I have some time to kill while the spare ribs are smoking . I cut them into St. Louis Ribs. Just wondering which ribs are the best to smoke. Pork , Beef (which i have never done yet.) spare ribs ? baby back ribs ??? .

"to many choices Sally"  love some feed back on this..

I have some N.Y. strip steak that i have been smoking for last 30 min. need to go get some grill marks on them to eat with some corn on the cob. will check back after lunch see what u all think on the ribs


----------



## meateater (Jul 10, 2011)

I love beef ribs but the ones my way are all bone no meat so I smoke Baby Backs the next best thing. Although Lamb is pretty darn good also.


----------



## tjohnson (Jul 10, 2011)

Dino Bones!

TJ


----------



## jrod62 (Jul 10, 2011)

meateater said:


> I love beef ribs but the ones my way are all bone no meat so I smoke Baby Backs the next best thing. Although Lamb is pretty darn good also.







TJohnson said:


> Dino Bones!
> 
> TJ


sound like i need to try some beef ribs next time.

thank for the info.


----------



## venture (Jul 10, 2011)

My favorites are any ribs you smoke and I eat.

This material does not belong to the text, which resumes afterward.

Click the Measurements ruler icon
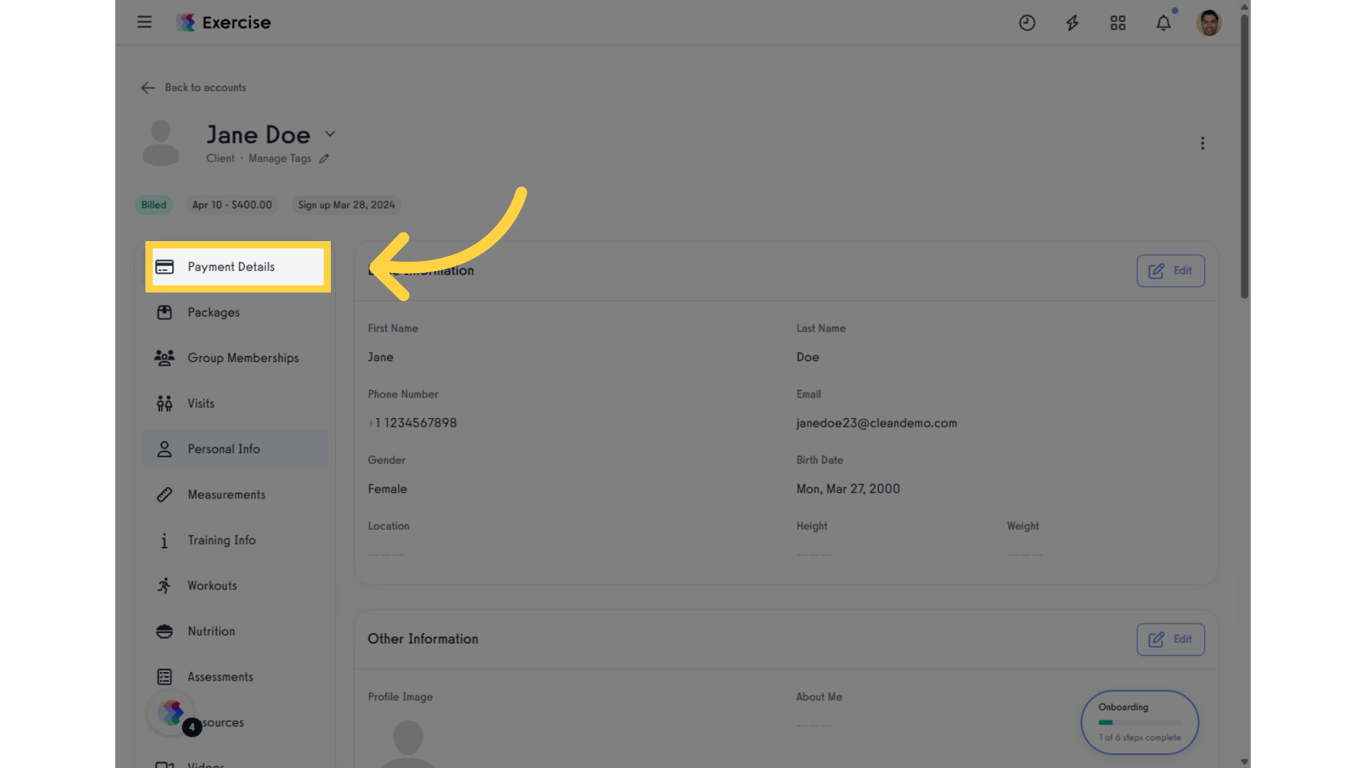This screenshot has height=768, width=1366. 163,494
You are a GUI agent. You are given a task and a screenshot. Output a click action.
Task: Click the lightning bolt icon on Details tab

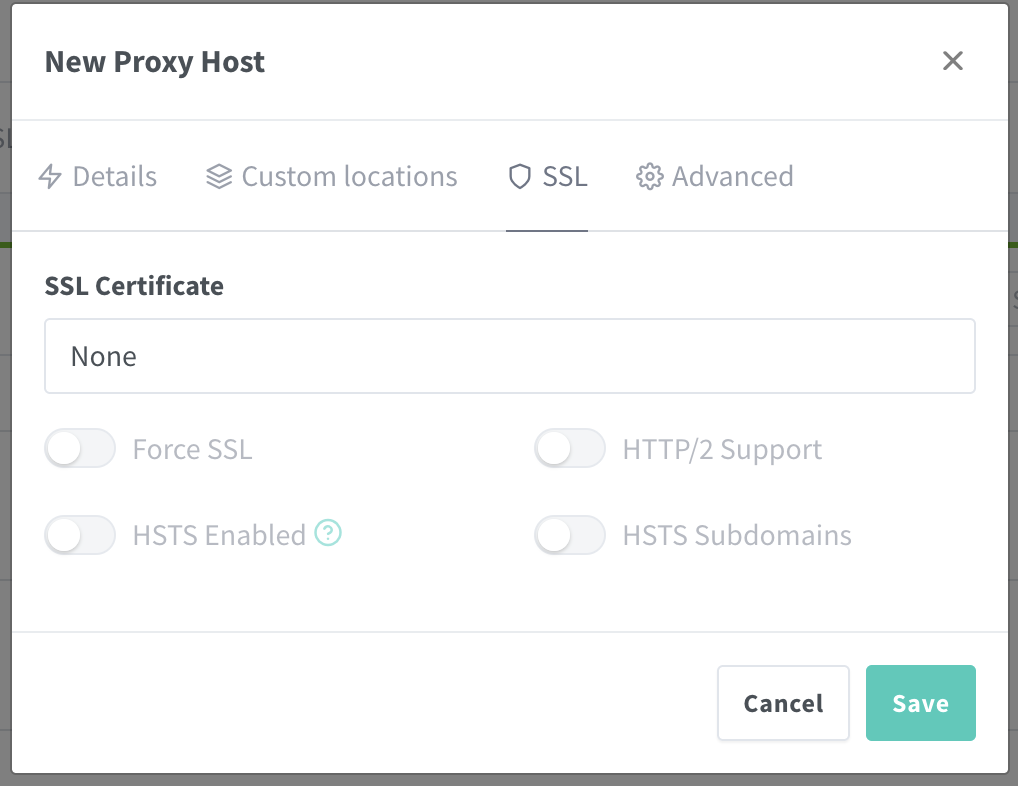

Good luck and good smoking.


----------



## raptor700 (Jul 10, 2011)

Venture said:


> My favorites are any ribs you smoke and I eat.
> 
> Good luck and good smoking.


  I'm with you Merv


----------



## SmokinAl (Jul 11, 2011)

Were kind of stuck on baby back's around here.


----------



## jjwdiver (Jul 11, 2011)

I like Baby Backs - seems a bit more pleasing to my guests as well.


----------



## flash (Jul 11, 2011)

Prime Rib Dino Bones !!


----------



## ecto1 (Jul 11, 2011)

I like beef ribs but spares are my favorite.  My wife used to only eat baby backs now she only wants spares.  St. Louis cut and memphis wet.


----------



## rbranstner (Jul 11, 2011)

My favorite ribs are any kind that I have in my freezer or fridge. I'm a fan of them all. I still have not made any Dino bones. I am slacking.


----------



## jrod62 (Jul 14, 2011)

Well i got a sign from smoking Gods today ! 
Check my e-mail today , this month newletter.
"Smoking beef back ribs"!!!!!!
Looks like im going "Dino bones " shopping tonight .
FLASH- the picture of the "prime rib Dino Bone " looks great!
That is on the must do list !!!!


----------



## alelover (Jul 14, 2011)

mammal


----------



## sunman76 (Jul 14, 2011)

looks great


----------



## oldschoolbbq (Jul 14, 2011)

Jrod, Spares are the easiest(I do mine whole) ,but if you are a Beefeater,Dinos are great
	

	
	
		
		



		
		
	


	





.

   The Spares have more on them than Babys,and don't dry out as much.I'm a big boy and a skinny little old St.Louis or BBs just aren't enough,and besides I'm a little Boheimian in my eating;I like to get that good stuff between the cartilage at the top(they are cheaper too).

   All I do is rub them,put in a 220*f smoker for 6 hrs.(with NO PEEKING,and No Foiling).They come out with just enough tug to stay on the bone,yet tender and tasty
	

	
	
		
		



		
		
	


	





.I don't even use sauce with or on them.The smoke flavor is all that is needed. 

   Have fun through the Summer and...


----------